CRÉDITO FACILITADO
Lula lança programa de R$ 30 bi para motoristas e taxistas
Linha Move Aplicativos oferece juros baixos, até 72 meses para pagar e 6 de carência para carros até R$ 150 mil.
O Governo federal, por meio do presidente Luiz Inácio Lula da Silva (PT), lançou nesta terça-feira, 19 de maio de 2026, o programa Move Aplicativos, uma robusta linha de crédito destinada a motoristas de aplicativos e taxistas. A iniciativa, que mobiliza até R$ 30 bilhões do Tesouro Nacional, busca atender à crescente demanda por veículos novos ou usados entre esses profissionais e reativar a indústria automotiva nacional. Com condições facilitadas, o programa promete impactar diretamente a dignidade e a capacidade de trabalho de milhares de pessoas em todo o Brasil.
A cerimônia de lançamento ocorreu às 15h30, na Casa de Portugal, no bairro da Liberdade, em São Paulo, marcando um passo significativo do Governo para oferecer suporte a uma categoria que busca melhores condições de trabalho e oportunidades de modernização da frota. A injeção de recursos do Tesouro Nacional será gerenciada pelo Banco Nacional de Desenvolvimento Econômico e Social (BNDES), que operacionalizará os financiamentos através da rede bancária.
O Move Aplicativos financiará veículos com valores de até R$ 150 mil. Os beneficiários terão um prazo estendido de até 72 meses para quitar o financiamento, com a vantagem de uma carência de até 6 meses antes do início dos pagamentos. As taxas de juros propostas são significativamente atrativas, posicionando-se abaixo da taxa Selic, que hoje está em 14,5% ao ano. Para os motoristas de aplicativo, a taxa em discussão é de 0,99% ao mês (12,55% ao ano), enquanto para os taxistas, o percentual sugerido é de 0,95% ao mês (11,40% ao ano), conforme apurado pelos jornalistas Flávia Said e Gabriel de Sousa, do Estadão.
Para garantir que o benefício alcance os profissionais que realmente dependem da atividade, o Governo estuda exigir que motoristas de aplicativo tenham realizado, no mínimo, 100 corridas nos últimos 12 meses.
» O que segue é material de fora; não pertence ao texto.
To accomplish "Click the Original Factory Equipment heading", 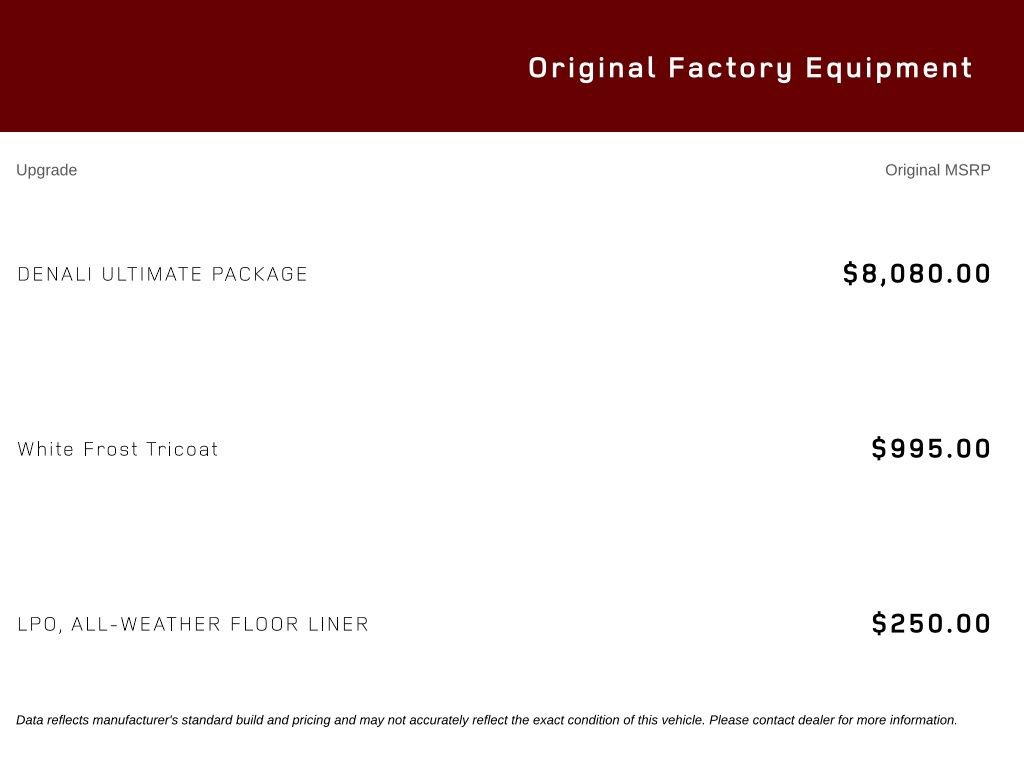I will point(750,69).
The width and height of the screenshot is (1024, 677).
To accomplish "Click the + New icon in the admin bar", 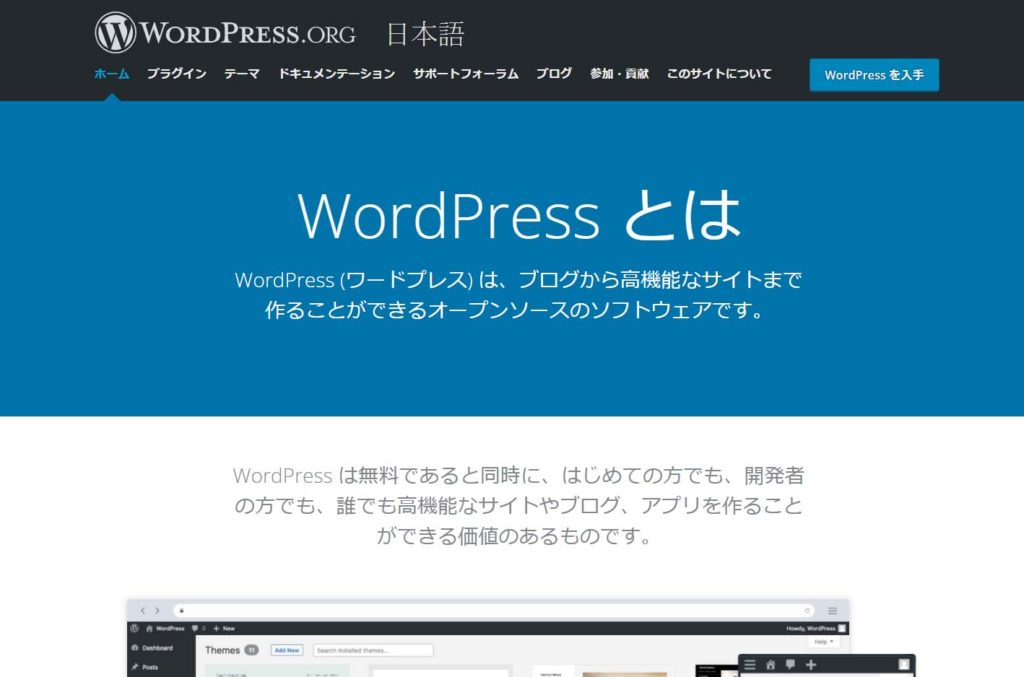I will [x=216, y=627].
Essa regra visa focar o acesso em quem tem atuação habitual, evitando que a linha de crédito seja usada por quem não possui a profissão como principal fonte de renda. Contudo, representantes sindicais negociam um critério mais elevado, argumentando que 100 corridas em um ano equivalem a uma média de pouco mais de oito por mês, um volume que pode ser facilmente atingido em poucos dias.
O lançamento do programa ocorre em um momento crucial, após o Governo não conseguir avançar no Congresso Nacional com a regulamentação do trabalho por aplicativos. A proposta perdeu fôlego devido à falta de consenso entre empresas do setor, motoristas e parlamentares, uma paralisação que o Planalto atribui à forte pressão exercida pelas Plataformas. Diante desse cenário, a linha de crédito surge como uma alternativa para dar suporte à categoria.
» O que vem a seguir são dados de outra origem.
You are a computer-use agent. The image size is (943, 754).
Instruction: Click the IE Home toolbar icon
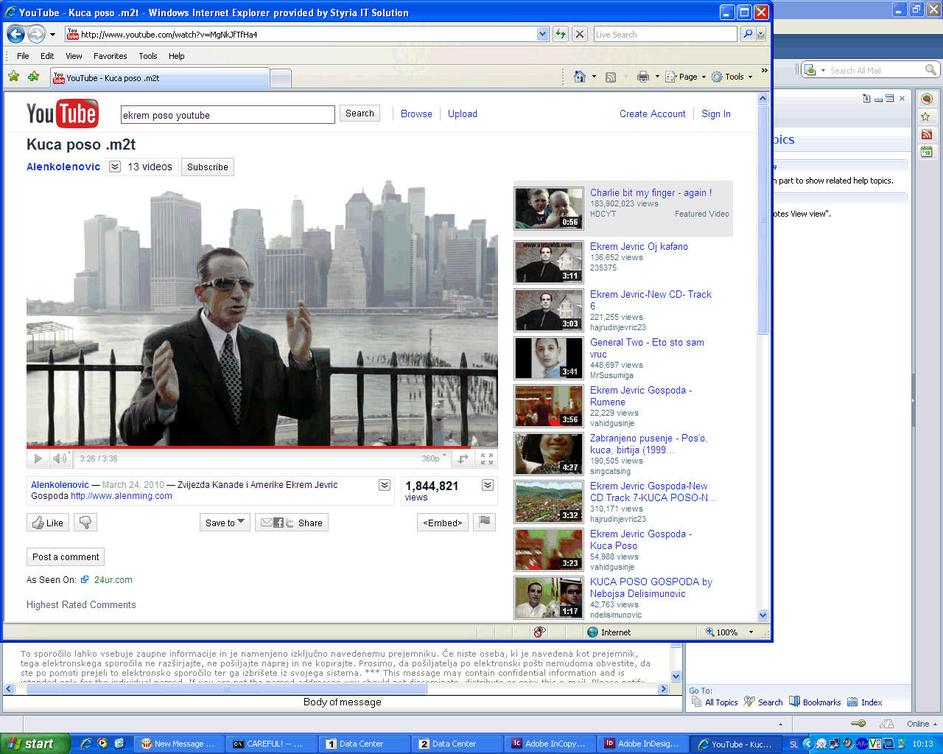tap(579, 77)
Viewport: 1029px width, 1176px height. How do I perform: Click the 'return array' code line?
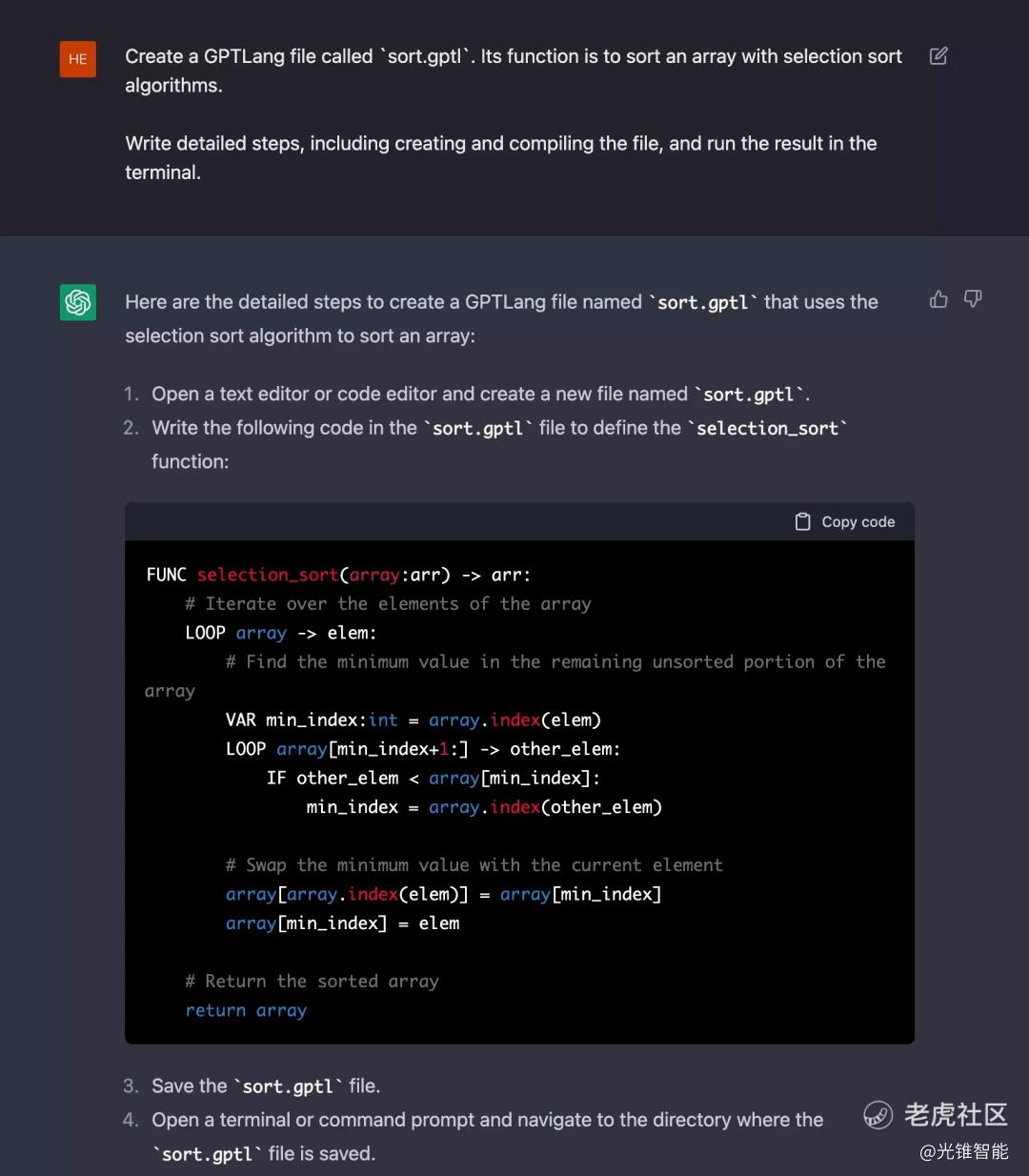(246, 1010)

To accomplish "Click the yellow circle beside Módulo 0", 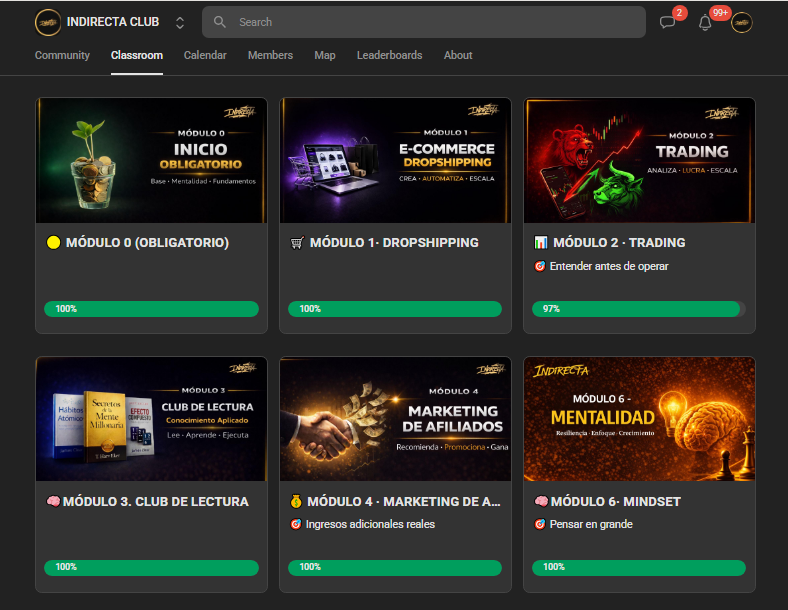I will (x=53, y=242).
O Planalto justifica a medida pela notável demanda reprimida por Carros entre motoristas de aplicativo e taxistas. Um estudo do Datafolha, realizado em 2025 com motoristas ativos da Uber, revelou que 87% manifestaram interesse em comprar ou trocar de carro nos três anos seguintes, sendo que 88% desses pretendiam financiar a aquisição. Essa pesquisa reforça a urgência e a relevância do Move Aplicativos.
A Associação Nacional dos Fabricantes de Veículos Automotores (Anfavea) solicitou ao Governo que veículos importados fiquem de fora do programa ou que tenham um limite específico de acesso aos recursos, argumentando que o crédito incentivado deve priorizar a indústria nacional. Apesar dessa ressalva, a Anfavea vê o programa como uma medida positiva para ampliar o acesso à frota e dinamizar todo o setor automotivo.
Este programa representa uma oportunidade real para milhares de profissionais autônomos que dependem de seus veículos para sustentar suas famílias, oferecendo não apenas um meio de trabalho mais moderno e seguro, mas também um alívio financeiro significativo em tempos desafiadores. É a materialização de um esforço para dignificar o trabalho e impulsionar um segmento vital da economia brasileira.